練習問題:
• 1. 陸王についての文章をもとに、アメリカのハーレーダビッドソン本社が日本での現地生産の申し出を了承した理由を一、二文で説明してください。
• 2. 陸王の歴史を述べた文章の続きを、最後の文の後から書いてください。

本文:
陸王(りくおう)とは、1930年代から1950年代にかけて日本で製造・販売されていたオートバイブランドである。

陸王VFD1200(1950年)
陸王RQ750(1953年)
陸王RQ750(1957年)
陸王VLE1200(1959年)

生産された車両は主としてアメリカハーレーダビッドソンを源流としていた。

歴史とその背景 編集

実用車としてのオートバイは大正時代から日本に輸入され、特に大型で強力なアメリカ製二輪車のハーレーダビッドソンやインディアンなどは、しばしば側車(サイドカー)付きで官公庁・民間に用いられるようになっていた。大日本帝国陸軍もこの例に漏れず、偵察・連絡などの用途で機動力のあるオートバイの活用に着目するようになった。

昭和期に入ると、日本でのオートバイやオート三輪国産化の動きが高まり、日本政府も国産製品の導入を推進した。一方で国内産業保護政策として、輸入されるオートバイには多額の関税が掛けられるようになったため、輸入車の国内販売価格は高騰してしまった。

輸入会社日本ハーレーダビッドソンによる日本でのライセンス生産の要請、米ハーレーダビッドソン社の承認

1933年(昭和8年)当時、ハーレーダビッドソンの輸入を行っていたのは、製薬会社の三共(現第一三共)の多角経営策で設立された傘下企業の「日本ハーレーダビッドソンモーターサイクル」だった。同社は関税対策と当時の国策への協調の見地から、ハーレーダビッドソンの日本での現地生産を、アメリカのハーレーダビッドソン本社へ申し出た。

ハーレー本社にとってはこのオファーには旨味は少なかったが、当時のハーレー本社は世界大恐慌の煽りを受けて業績が悪化しており、新モデルへの設備更新時期でもあったことから日本法人の要請について了承することとなった。生産した車両を日本国外へ輸出しない事を条件に、サイドバルブエンジン車両の生産に関するライセンスやツール全てが日本側へ供与された。従って、この三共製ハーレーは、巷間言われるようなハーレーダビッドソンの模倣もしくは無許可コピーではなく、正式なライセンスを得て生産されたものである。

国内生産開始 編集

こうして日本ハーレー社の手で国内生産が行なわれることになり、1934年(昭和9年)以降1934年型のハーレーダビッドソンモデルVL(1,200 cc)を本格生産開始、その後1935年型のモデルR(750 cc)も国産化して以後の主要車種となった。

日本ハーレーは1935年(昭和10年)には社名を「三共内燃機」に変更、日本製品としてのイメージを高める意図の公募により「陸王」という日本名が付けられた。この時に公募名を選ぶ立場にあった三共内燃機の経営者の中に慶應義塾大学出身の者がおり、慶應義塾大学の応援歌『若き血』の一節「陸の王者、慶應」の歌詞が気に入っていたので応募の中にあった陸王の名を選んだ、との説がある。社名は翌1936年(昭和11年)に三共内燃機からブランドに合わせた陸王内燃機に変更され、年間数千台のペースで生産を行なっていった。オートバイ、サイドカーのみならず、オート三輪も手がけている。

データ項目:
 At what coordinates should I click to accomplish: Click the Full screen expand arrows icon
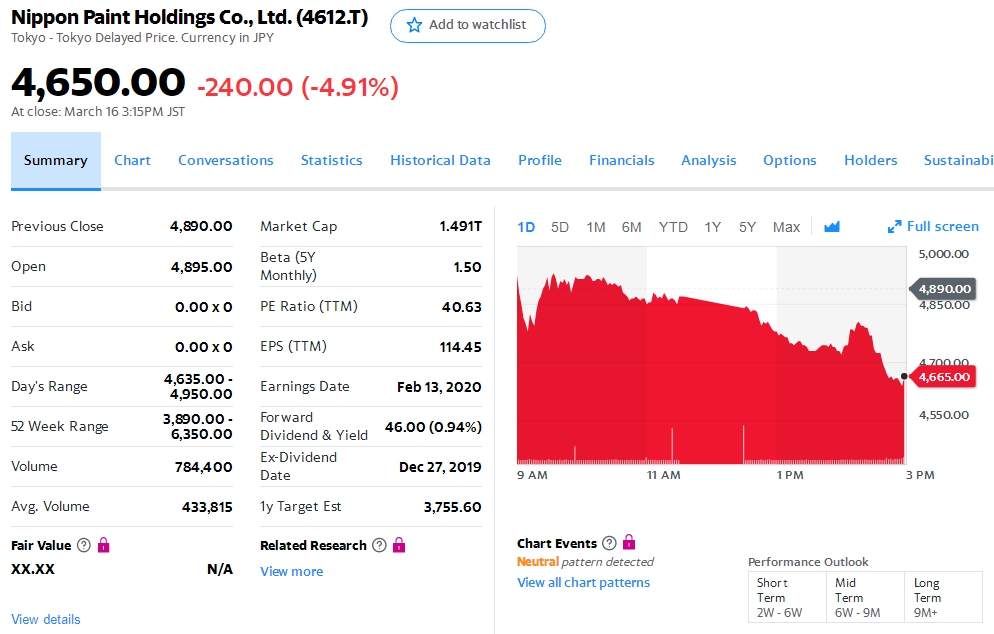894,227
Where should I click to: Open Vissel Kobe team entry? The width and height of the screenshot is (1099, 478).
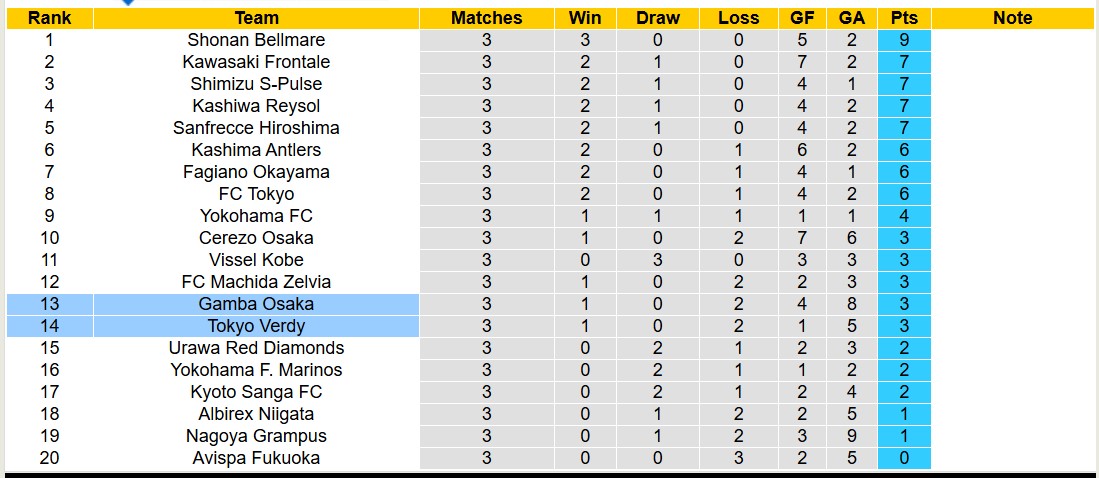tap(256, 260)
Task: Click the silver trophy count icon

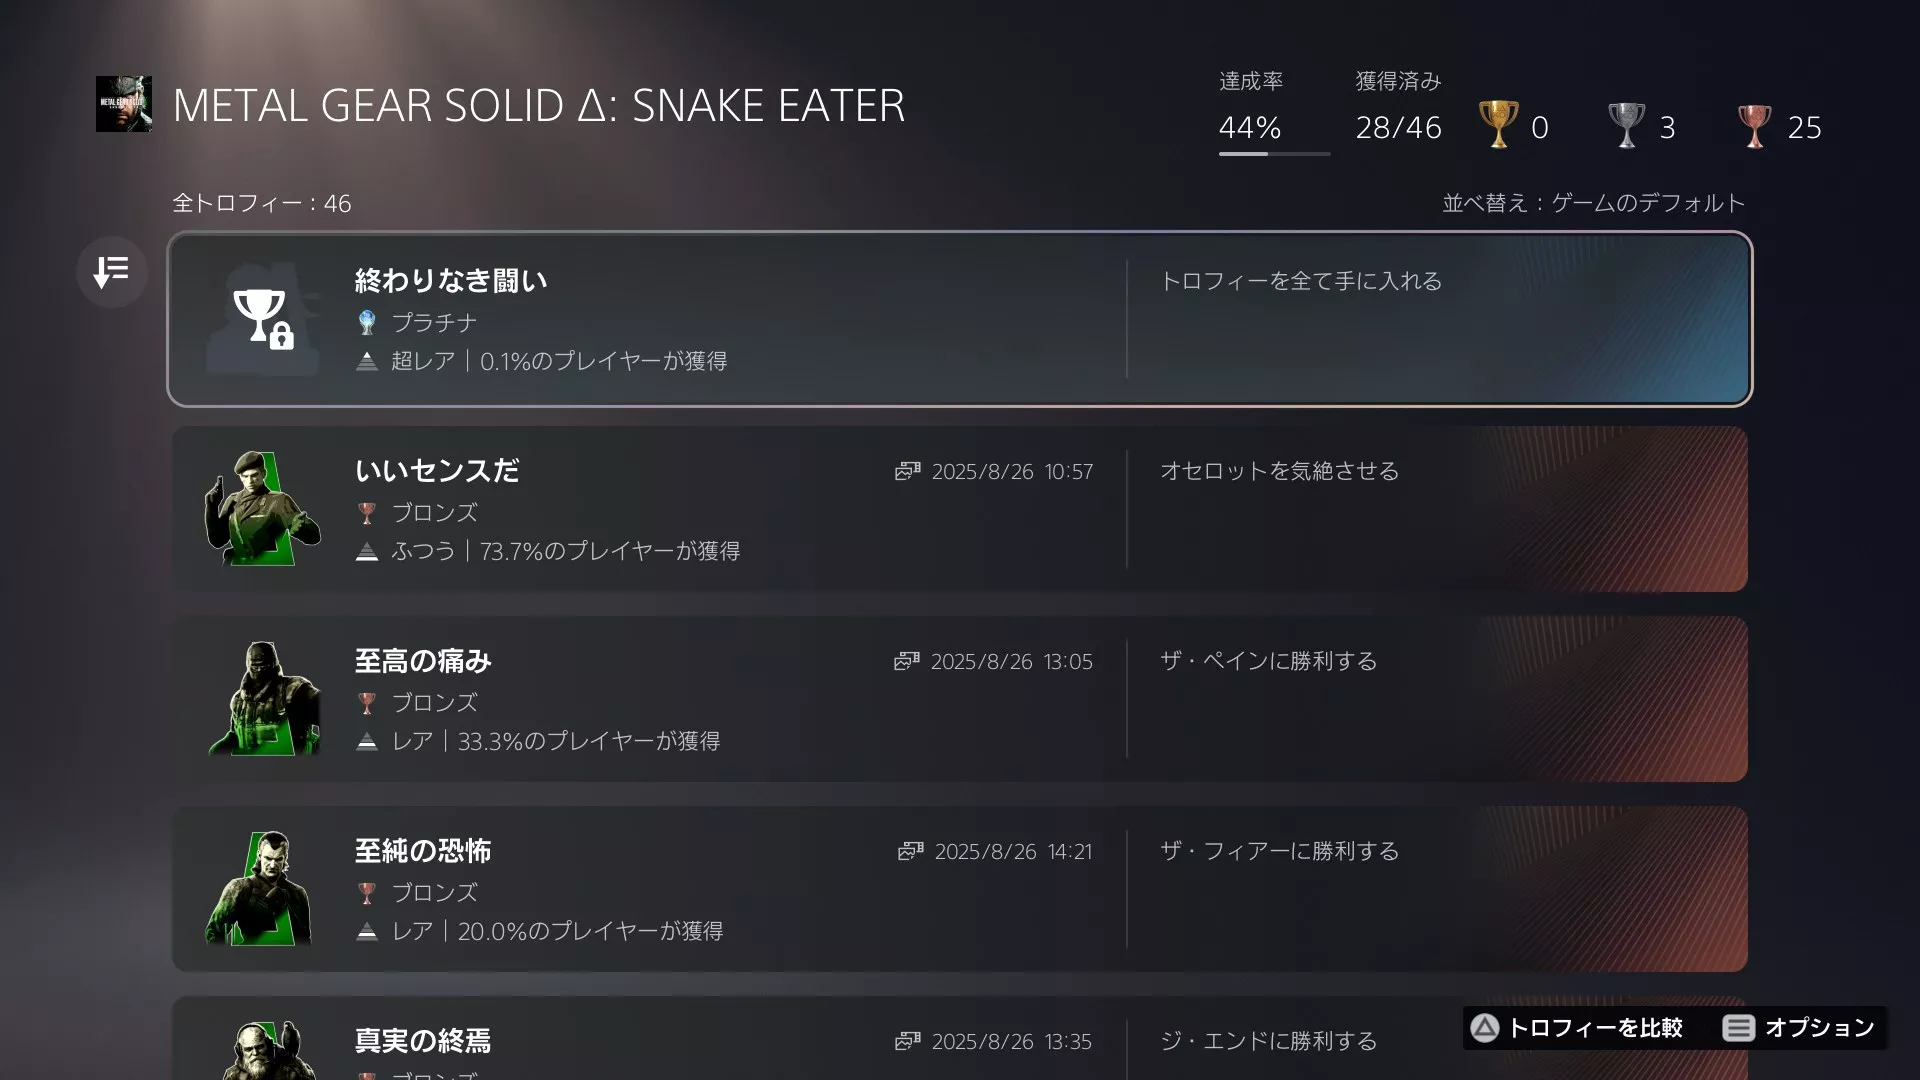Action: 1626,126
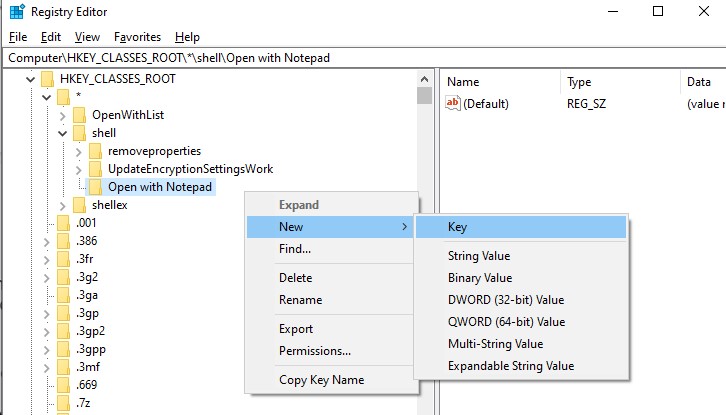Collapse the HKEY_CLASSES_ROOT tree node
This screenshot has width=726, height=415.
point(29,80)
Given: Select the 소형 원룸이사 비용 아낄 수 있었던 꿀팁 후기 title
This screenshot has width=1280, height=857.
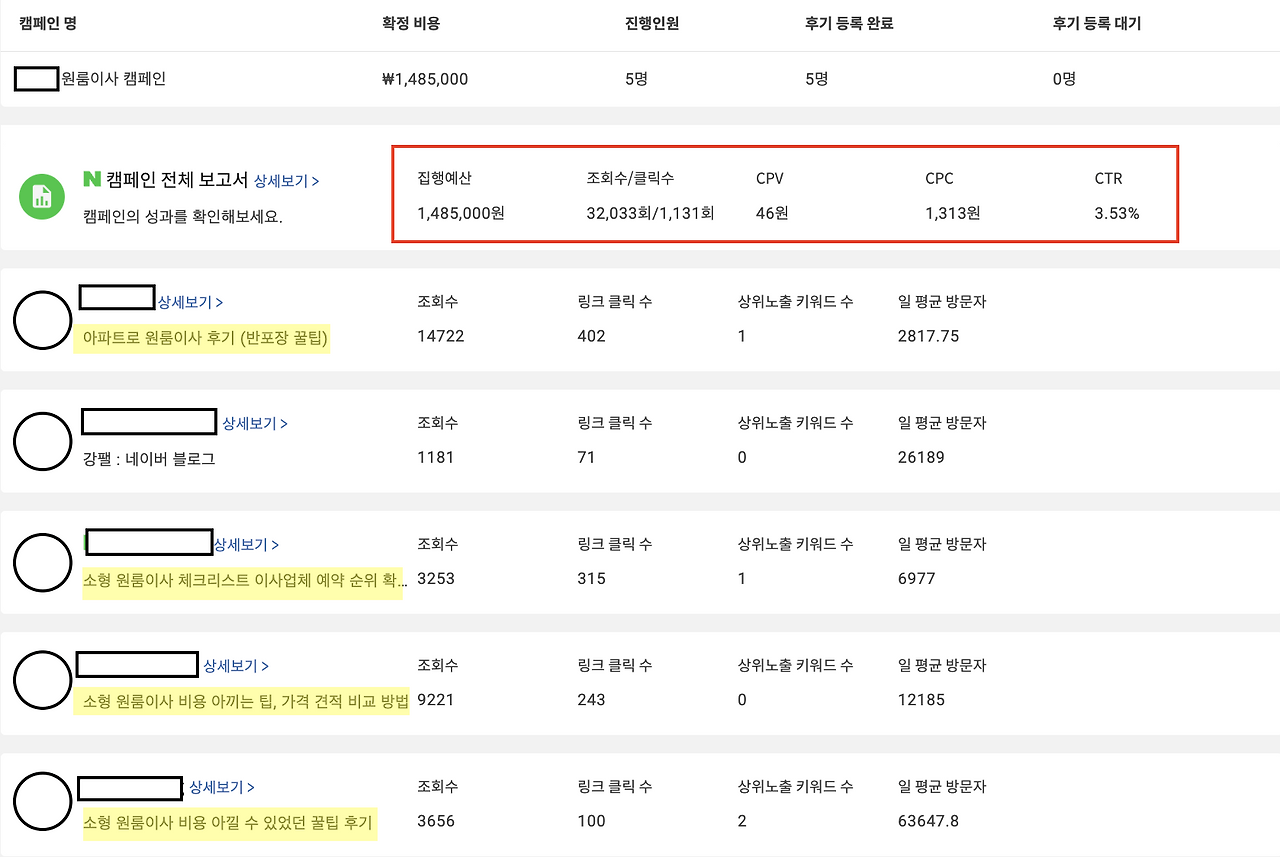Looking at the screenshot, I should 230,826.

解答:
• 1. 当時のハーレー本社は世界大恐慌のあおりを受けて業績が悪化していました。さらに新モデルへの設備更新の時期でもあったため、旨味の少ない申し出でしたが了承しました。

• 2.
戦時下での生産 編集

技術的には旧型ハーレーの国産化モデルであり、やや時流遅れであったが、アメリカ製大型二輪車の主流レイアウトであるV型2気筒チェーン駆動を引き継いでいたため、アメリカ車慣れした日本の保守的ユーザーには好まれた。日本陸軍はその最たるもので、軍用に開発されたサイドカー付き二輪車「九七式側車付自動二輪車」も多くの面で陸王がベースとされた。

しかし実際の陸王は、工作機械一切をアメリカ本国から導入していたにもかかわらず、アメリカ本国製のハーレーを凌駕するものではなく、品質面では若干劣った。これは1937年(昭和12年)以降戦時体制日中戦争)下にあり、良好な資材の入手が困難になりつつあった日本での厳しい制約ゆえである。軍用生産された「九七式」も、陸王製のモデルよりオート三輪「くろがね」のメーカーの日本内燃機が生産した同型車の方が高品質だった。陸王内燃機は「くろがね」と異なり、技術面で市場をリードするほどに卓越した企業ではなかった。

1941年(昭和16年)7月の仏印進駐を巡って日米間の関係が悪化し、同年12月に日米間で開戦したものの、生産は継続された。1945年(昭和20年)の終戦直前に生産が一旦停止されたものの、終戦直後から再び生産を復活させている。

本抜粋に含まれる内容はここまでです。